Aim —
Can you render the material below as a numbered list, starting at the line that contains "label: Search Countries" and ending after the line that contains "44) label: sitemaps.org", with any blank lines left out?

------------------------------------------------

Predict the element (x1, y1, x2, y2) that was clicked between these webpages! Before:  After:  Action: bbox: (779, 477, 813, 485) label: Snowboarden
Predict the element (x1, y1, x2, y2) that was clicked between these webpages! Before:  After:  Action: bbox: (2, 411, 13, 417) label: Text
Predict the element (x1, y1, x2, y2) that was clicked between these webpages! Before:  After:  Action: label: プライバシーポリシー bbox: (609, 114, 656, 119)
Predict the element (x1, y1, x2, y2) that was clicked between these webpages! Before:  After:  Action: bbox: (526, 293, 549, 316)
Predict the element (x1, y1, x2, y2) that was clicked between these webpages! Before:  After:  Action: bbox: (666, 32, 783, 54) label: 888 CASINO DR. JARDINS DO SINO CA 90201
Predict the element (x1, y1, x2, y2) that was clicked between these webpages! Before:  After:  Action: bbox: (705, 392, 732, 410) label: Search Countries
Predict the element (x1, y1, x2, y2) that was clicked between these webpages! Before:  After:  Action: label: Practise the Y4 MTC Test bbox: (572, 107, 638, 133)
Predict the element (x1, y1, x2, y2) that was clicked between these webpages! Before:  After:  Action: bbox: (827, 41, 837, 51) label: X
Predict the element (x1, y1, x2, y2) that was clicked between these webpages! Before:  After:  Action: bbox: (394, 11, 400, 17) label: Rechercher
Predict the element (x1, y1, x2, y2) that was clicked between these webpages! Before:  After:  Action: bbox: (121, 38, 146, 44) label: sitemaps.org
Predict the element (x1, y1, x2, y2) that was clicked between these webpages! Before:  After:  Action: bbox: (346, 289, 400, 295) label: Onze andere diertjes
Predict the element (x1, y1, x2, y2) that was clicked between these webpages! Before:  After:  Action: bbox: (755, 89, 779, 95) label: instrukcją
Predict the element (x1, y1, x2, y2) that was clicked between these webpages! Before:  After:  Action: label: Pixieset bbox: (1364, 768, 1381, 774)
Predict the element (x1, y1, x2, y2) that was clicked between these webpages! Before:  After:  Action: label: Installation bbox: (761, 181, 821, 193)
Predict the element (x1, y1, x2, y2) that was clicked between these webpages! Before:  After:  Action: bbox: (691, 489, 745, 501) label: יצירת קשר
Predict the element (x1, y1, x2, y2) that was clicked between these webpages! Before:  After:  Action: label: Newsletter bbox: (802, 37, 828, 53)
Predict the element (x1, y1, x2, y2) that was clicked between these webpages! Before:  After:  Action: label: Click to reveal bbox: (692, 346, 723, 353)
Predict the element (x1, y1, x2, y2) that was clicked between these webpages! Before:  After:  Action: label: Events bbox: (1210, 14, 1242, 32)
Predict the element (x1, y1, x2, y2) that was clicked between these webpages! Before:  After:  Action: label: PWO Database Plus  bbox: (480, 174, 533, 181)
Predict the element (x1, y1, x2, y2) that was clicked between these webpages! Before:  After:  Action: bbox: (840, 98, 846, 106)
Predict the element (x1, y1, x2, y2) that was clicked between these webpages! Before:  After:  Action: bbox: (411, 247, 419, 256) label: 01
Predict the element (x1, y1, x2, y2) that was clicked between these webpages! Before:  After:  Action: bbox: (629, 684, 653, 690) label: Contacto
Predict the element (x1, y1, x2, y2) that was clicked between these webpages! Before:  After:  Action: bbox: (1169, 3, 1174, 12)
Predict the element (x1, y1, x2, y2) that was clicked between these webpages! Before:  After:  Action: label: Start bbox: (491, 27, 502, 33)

------------------------------------------------

Result of this task —
1. Predict the element (x1, y1, x2, y2) that was clicked between these webpages! Before:  After:  Action: bbox: (705, 392, 732, 410) label: Search Countries
2. Predict the element (x1, y1, x2, y2) that was clicked between these webpages! Before:  After:  Action: label: Practise the Y4 MTC Test bbox: (572, 107, 638, 133)
3. Predict the element (x1, y1, x2, y2) that was clicked between these webpages! Before:  After:  Action: bbox: (827, 41, 837, 51) label: X
4. Predict the element (x1, y1, x2, y2) that was clicked between these webpages! Before:  After:  Action: bbox: (394, 11, 400, 17) label: Rechercher
5. Predict the element (x1, y1, x2, y2) that was clicked between these webpages! Before:  After:  Action: bbox: (121, 38, 146, 44) label: sitemaps.org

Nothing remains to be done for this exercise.